Greg Karvellas’s direction allows the mystical, ancient ritual of The Dating to unfold at a compelling pace as the extinct practice is comically resurrected by our protagonists, and Niall Griffin’s masterfully subdued stage, lighting, and costume design prove to be an integral part of the production’s success.
Despite their decidedly grim destiny, Eva and Burn exhibit a familiar yearning for human connection. This yearning is particularly poignant as it washes against the institutional confines of Eva and Bern’s surroundings, which come to feel like a suffocating wipe-clean habitat offering no distractions from the task at hand.
Sparrow’s writing shines in those moments where Eva and Burn engage in the kind of stunted small-talk familiar to anyone recently emerging from a solitary pandemic cocoon. Their distinctly broken speech patterns are an important feature of the piece and provide us with clues as to the extent to which their society’s disintegrated.
‘They look like violent things, but on the inside, they are beautiful,’ Eva says as she tries to explain now-extinct pineapples to the incredulous Burn. Burn attempts to make small talk, a new concept to him, by discussing the breeding habits of his favourite animals. There’s a sort of grim satisfaction to be taken from the play’s assumption that dating won’t become any less painful after the apocalypse.
While the ending presents an unsatisfactory puzzle and the play at times seems in danger of getting caught between stacking its imagined world with specific cultural idiosyncrasies and not giving full weight to the necessary implications of a society built around these idiosyncrasies, these are minor criticisms easily outweighed by the quality of the performances and the engaging dialogue.
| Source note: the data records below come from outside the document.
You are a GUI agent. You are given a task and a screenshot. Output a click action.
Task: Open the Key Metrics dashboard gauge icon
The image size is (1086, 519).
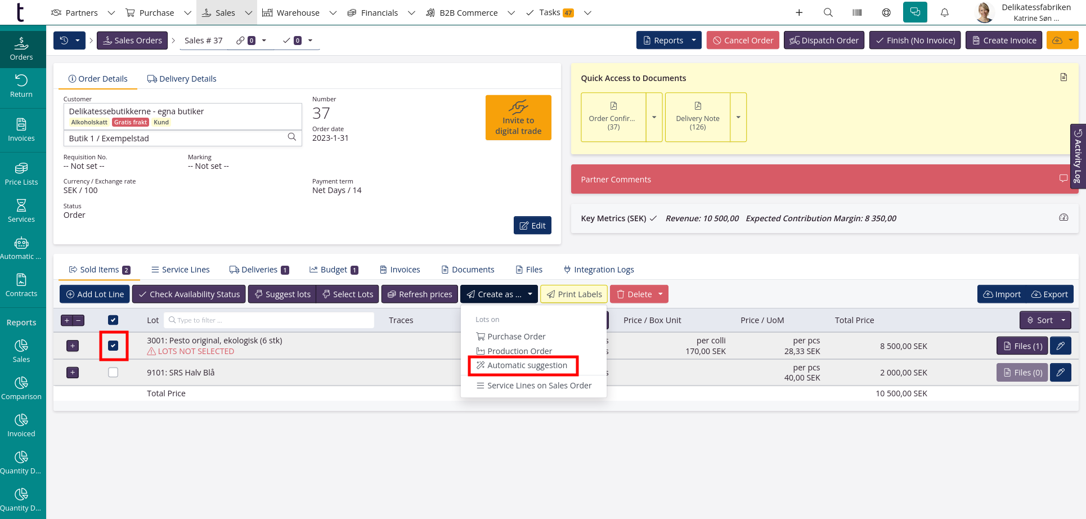(x=1063, y=218)
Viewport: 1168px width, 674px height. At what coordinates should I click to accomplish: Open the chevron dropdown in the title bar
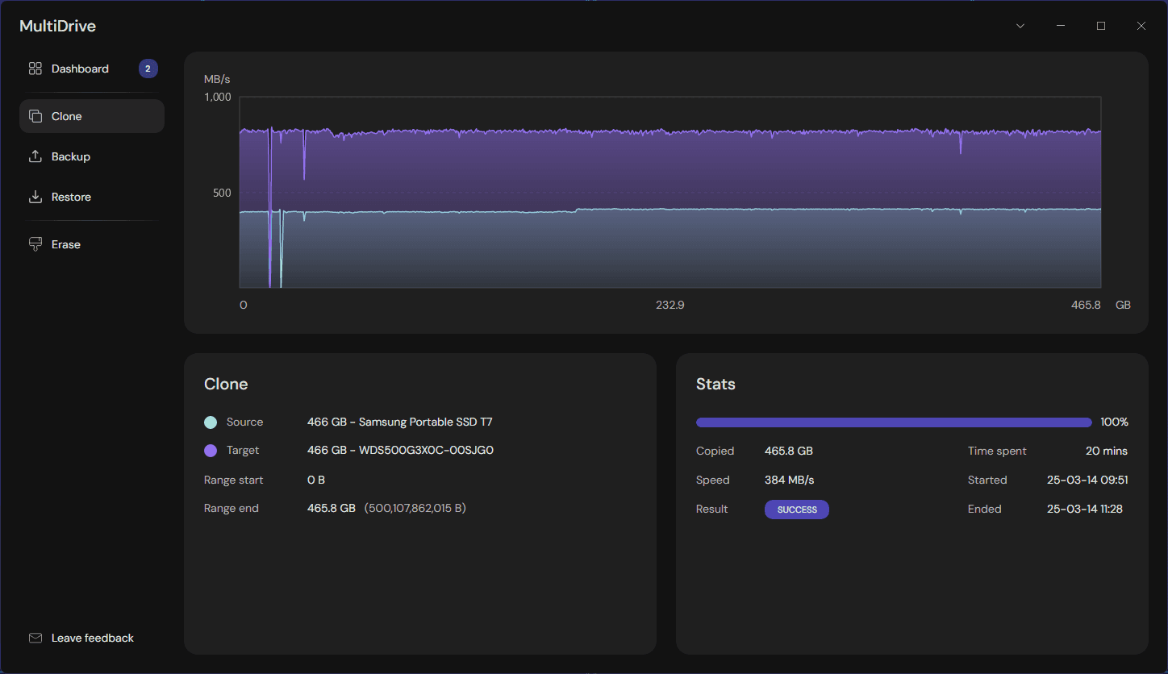pyautogui.click(x=1020, y=25)
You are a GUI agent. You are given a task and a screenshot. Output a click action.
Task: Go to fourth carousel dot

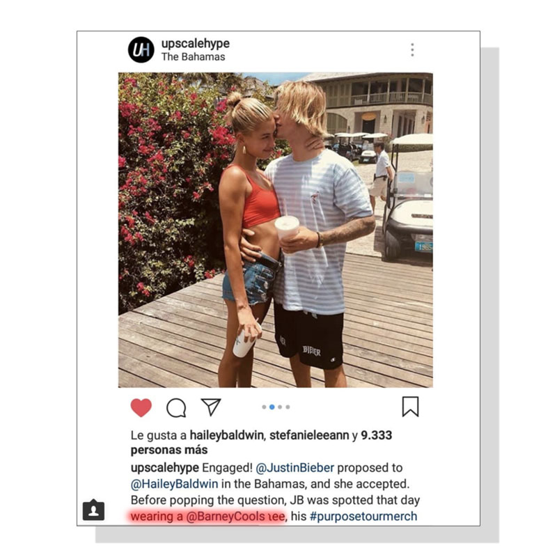pos(288,407)
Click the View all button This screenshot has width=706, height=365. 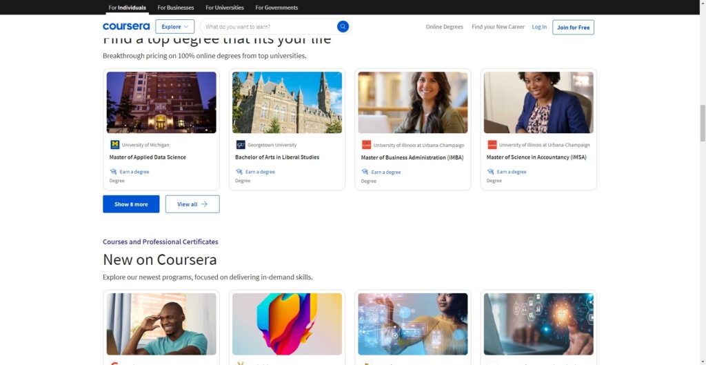pos(192,204)
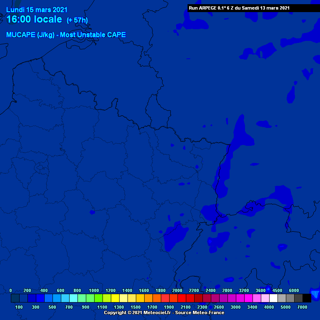Click the bright blue patch in bottom-right corner
320x320 pixels.
[x=315, y=293]

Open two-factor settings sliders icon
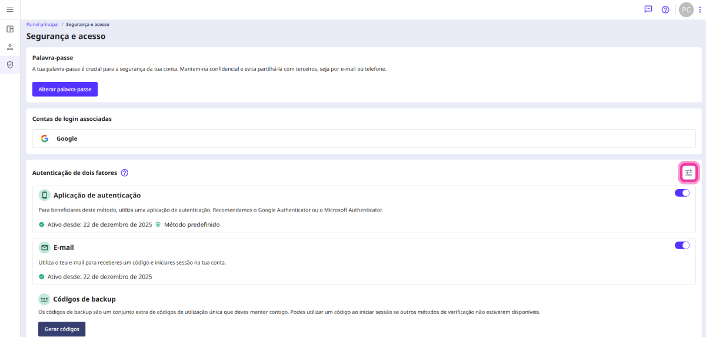[x=689, y=173]
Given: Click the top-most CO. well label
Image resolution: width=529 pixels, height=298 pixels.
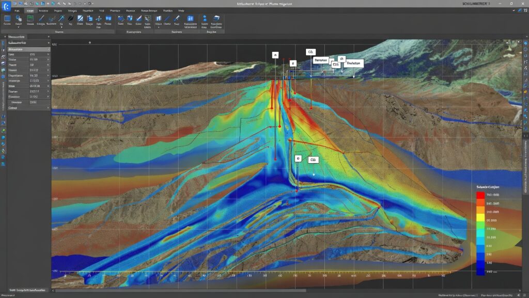Looking at the screenshot, I should (310, 52).
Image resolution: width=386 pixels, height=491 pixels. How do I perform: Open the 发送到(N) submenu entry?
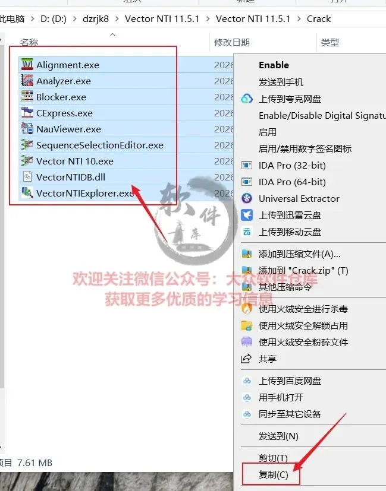(x=278, y=436)
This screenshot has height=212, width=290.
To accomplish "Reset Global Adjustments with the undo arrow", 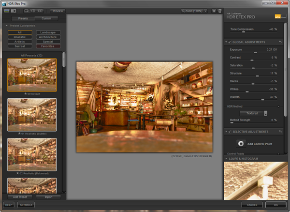I will [x=280, y=43].
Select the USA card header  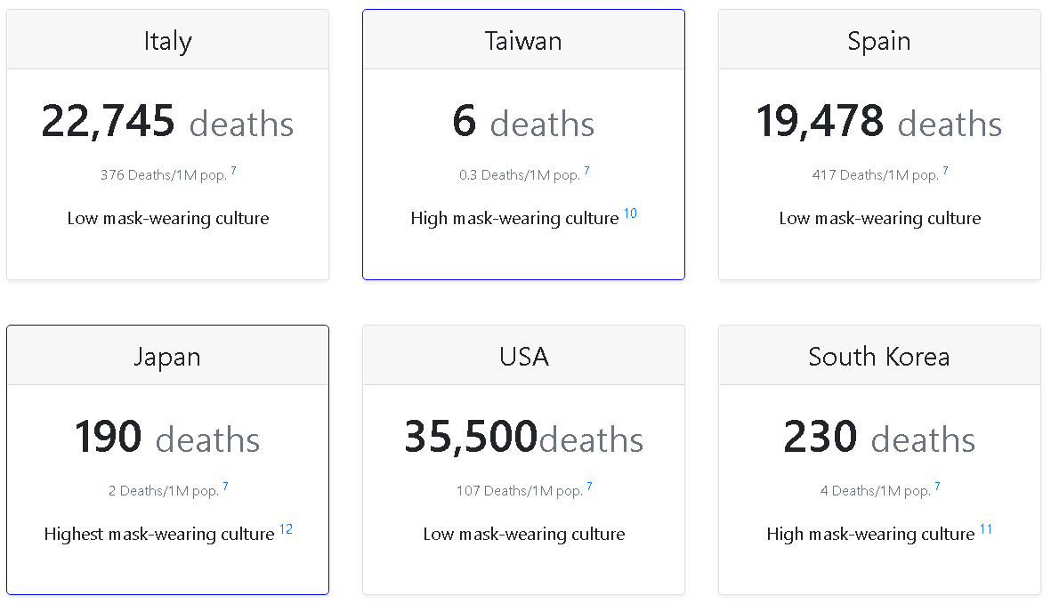pyautogui.click(x=523, y=357)
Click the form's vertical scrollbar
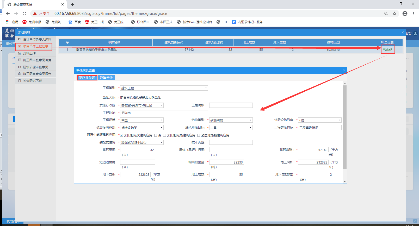 (345, 127)
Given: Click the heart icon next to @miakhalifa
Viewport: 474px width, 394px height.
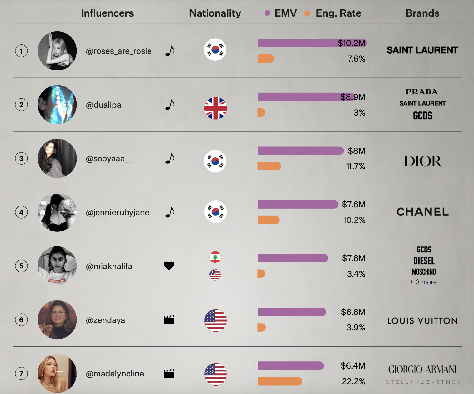Looking at the screenshot, I should 169,266.
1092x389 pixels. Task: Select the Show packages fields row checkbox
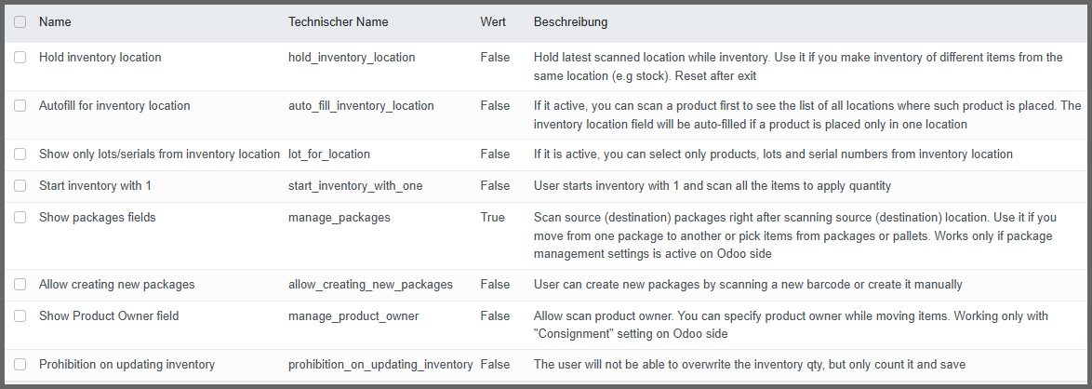tap(20, 218)
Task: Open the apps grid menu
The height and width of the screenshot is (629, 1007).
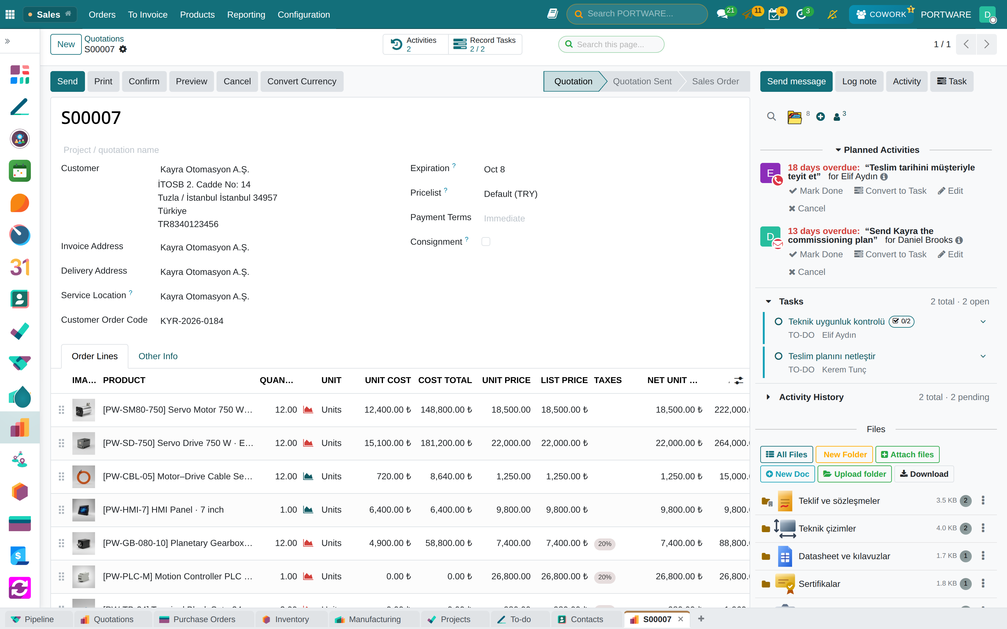Action: click(10, 15)
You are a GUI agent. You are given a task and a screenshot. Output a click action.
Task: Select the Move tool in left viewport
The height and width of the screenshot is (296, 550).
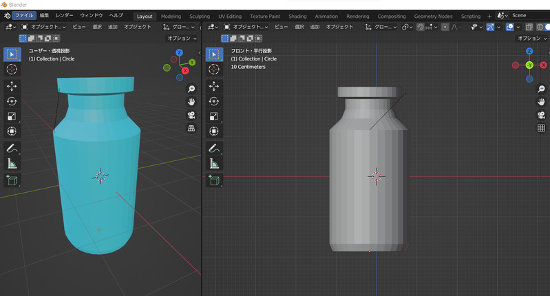click(x=12, y=86)
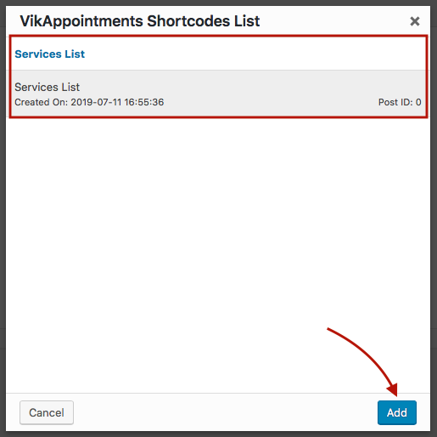Click the gray Cancel button in the footer
Image resolution: width=437 pixels, height=437 pixels.
[47, 412]
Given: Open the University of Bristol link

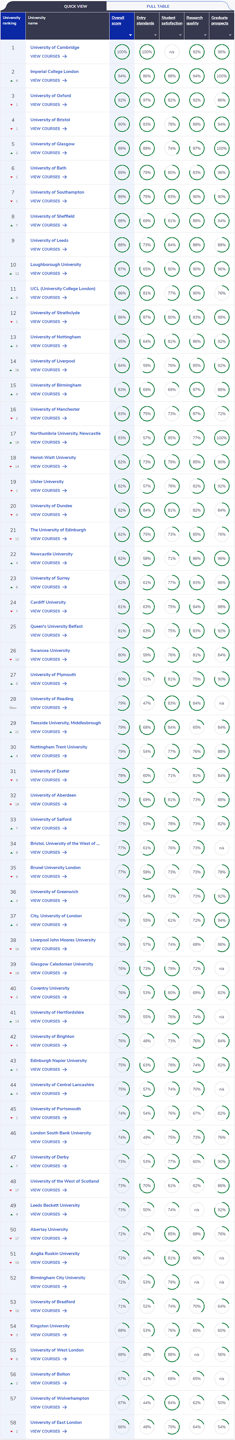Looking at the screenshot, I should 50,120.
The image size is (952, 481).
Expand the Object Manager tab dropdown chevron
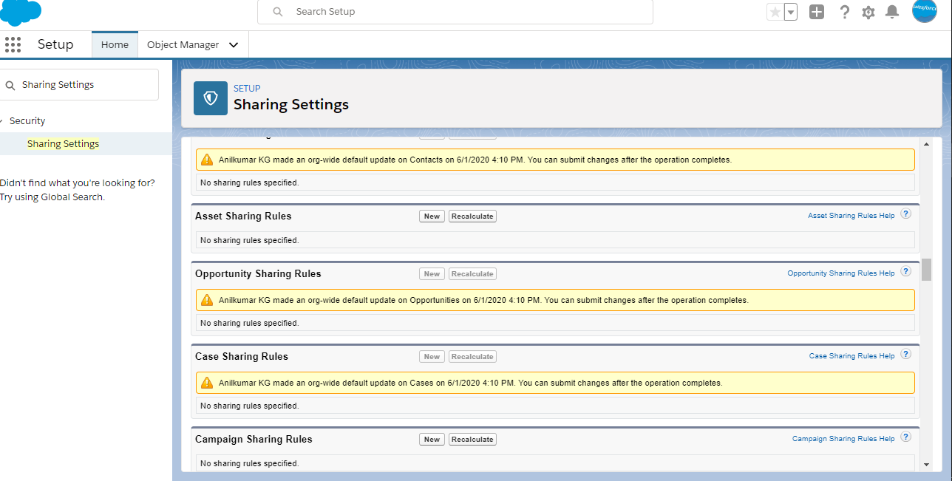[234, 45]
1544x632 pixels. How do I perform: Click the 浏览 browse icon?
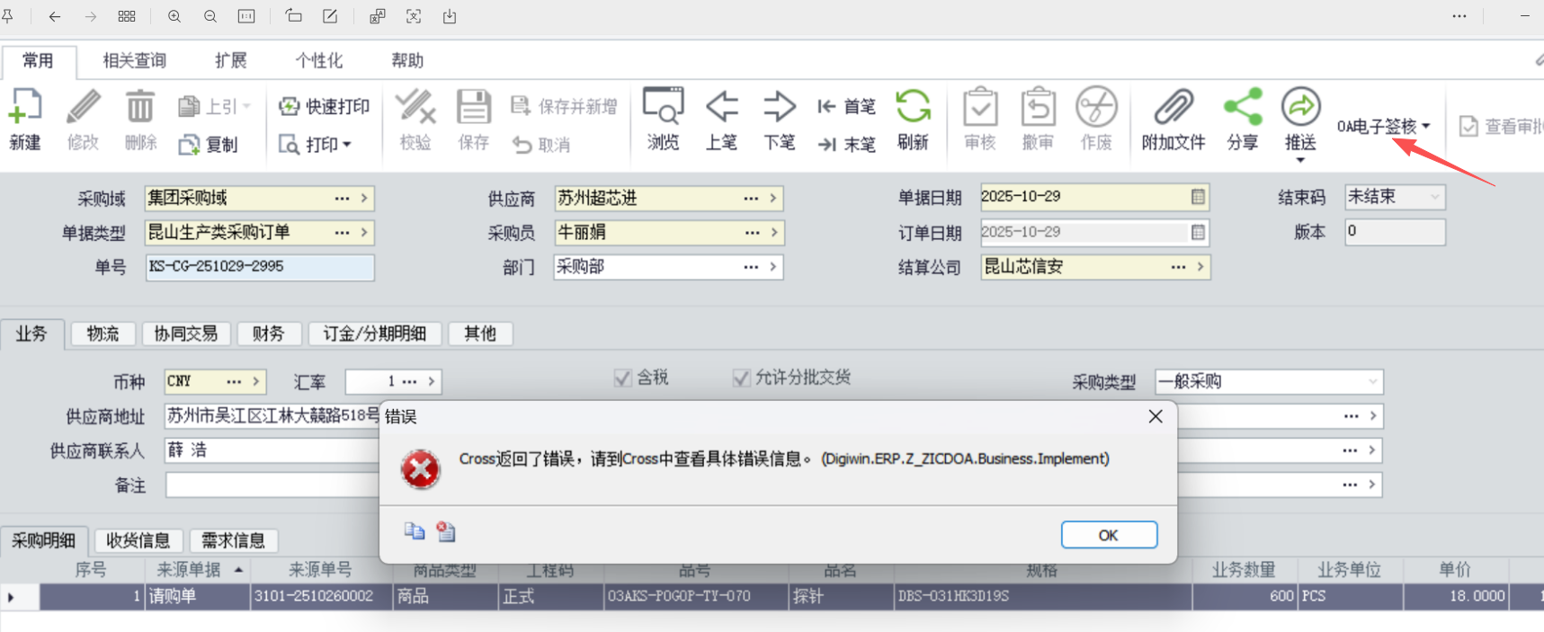663,108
It’s not often Cape Town audiences get to see spec-fic on stage, and Dinner with the 42s will keep you laughing and gasping until the end, so consider a ticket to this new dystopian offering a worthwhile addition to your monthly budget.
Dinner with the 42s opened on the 8th of November and will be playing at the Baxter’s Masambe Theatre until the 19th of November. Tickets are available from the Baxter or through Webtickets.